Adakah cara hidup, kerja sama, sportifitas para pemeluk agama menjadi tontonan yang asyik dan menghibur?
Foto: Istimewa

SATUHARAPAN.COM – Sepak bola memang mengasyikkan. Piala dunia yang sedang digelar saat ini adalah saksinya. Ribuan orang menyesaki stadion tempat pertandingan digelar. Ratusan juta mata memandang televisi, kotak ajaib yang mampu mengantar secara live pertandingan demi pertandingan dari Rusia.

Dalam ranah domestik, geliat sepak bola cukup terasa. Banyak keluarga mempersiapkan berbagai fasilitas dan penganan untuk menemani begadang menyaksikan pertandingan sepak bola. Ada juga lingkungan RT atau RW yang mengadakan nonton bareng (nobar) di salah satu rumah warga. Seru dan menyenangkan.

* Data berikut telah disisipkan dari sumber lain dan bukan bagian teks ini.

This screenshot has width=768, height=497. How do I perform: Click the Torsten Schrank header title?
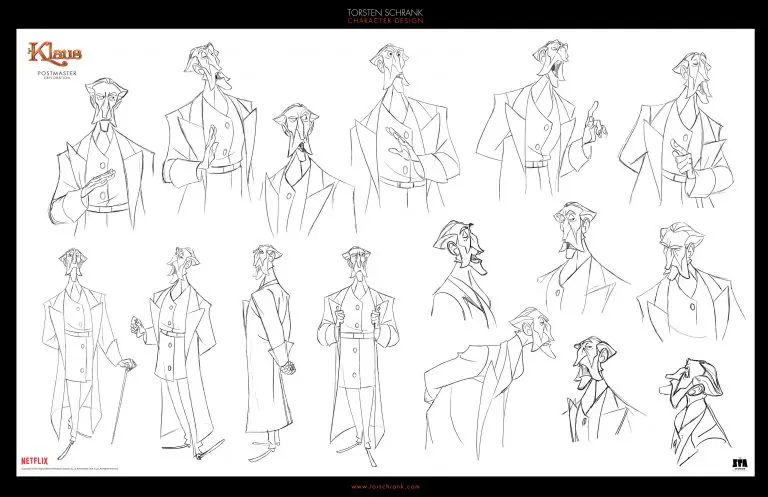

Bisnis telah lama mengendus peluang mendapatkan untung lewat sepak bola. Mulai dari judi, sampai penjualan suvenir terkait dengan sepak bola diperdagangkan di mana-mana. Hotel-hotel sibuk menata diri dengan berbagai pernak-pernik terkait sepak bola. Berbagai tawaran nonton bareng juga dipromosikan dengan berbagai hadiah menawan.

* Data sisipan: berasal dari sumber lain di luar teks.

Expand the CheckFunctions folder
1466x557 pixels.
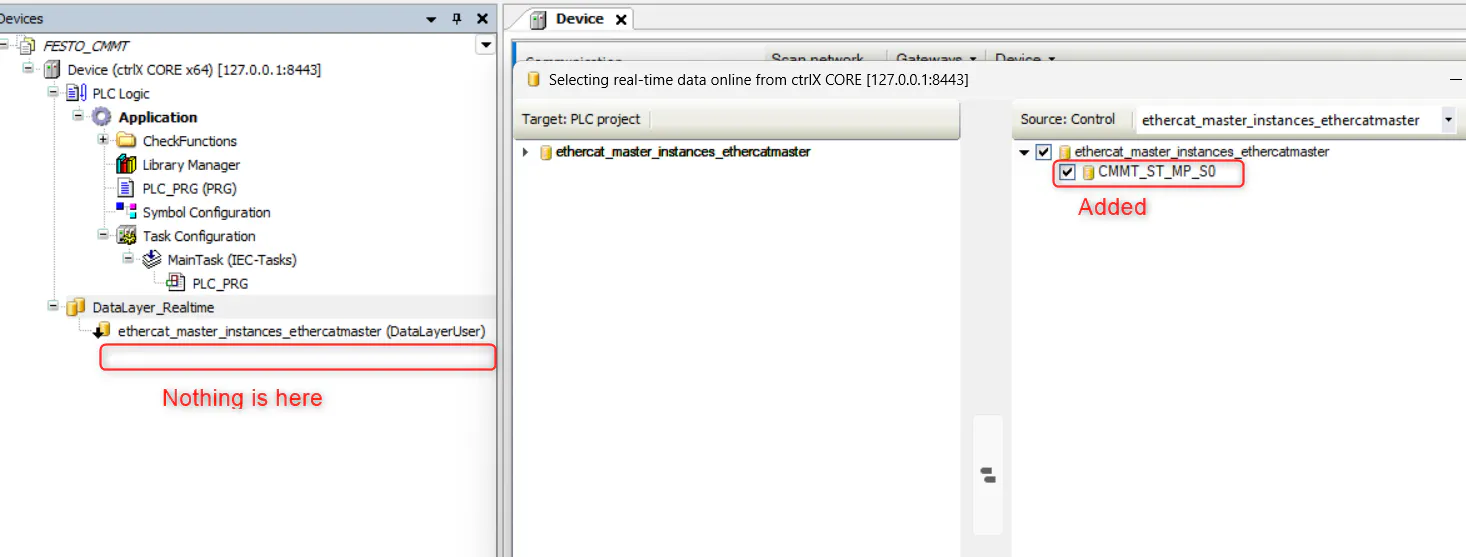tap(103, 140)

Sepak bola memang luar biasa. Ia menyihir penonton dengan berbagai ”kegilaan”. Model rambut, tato, cat tubuh, teriak kegirangan, tangisan tersedu-sedu, dan banyak lagi yang lain. Boleh dikatakan, sepak bola adalah ”agama” bagi para suporternya.

Tentu tidak semua pertandingan sepak bola menarik perhatian. Sepak bola Indonesia, misalnya, kerap kali tidak menarik untuk disaksikan. Mengapa? Tentu saja banyak jawaban. Keterampilan pemain, ulah penonton, wasit yang kurang profesional, tawuran antarsuporter, dan sebagainya bisa saja menjadi penyebab.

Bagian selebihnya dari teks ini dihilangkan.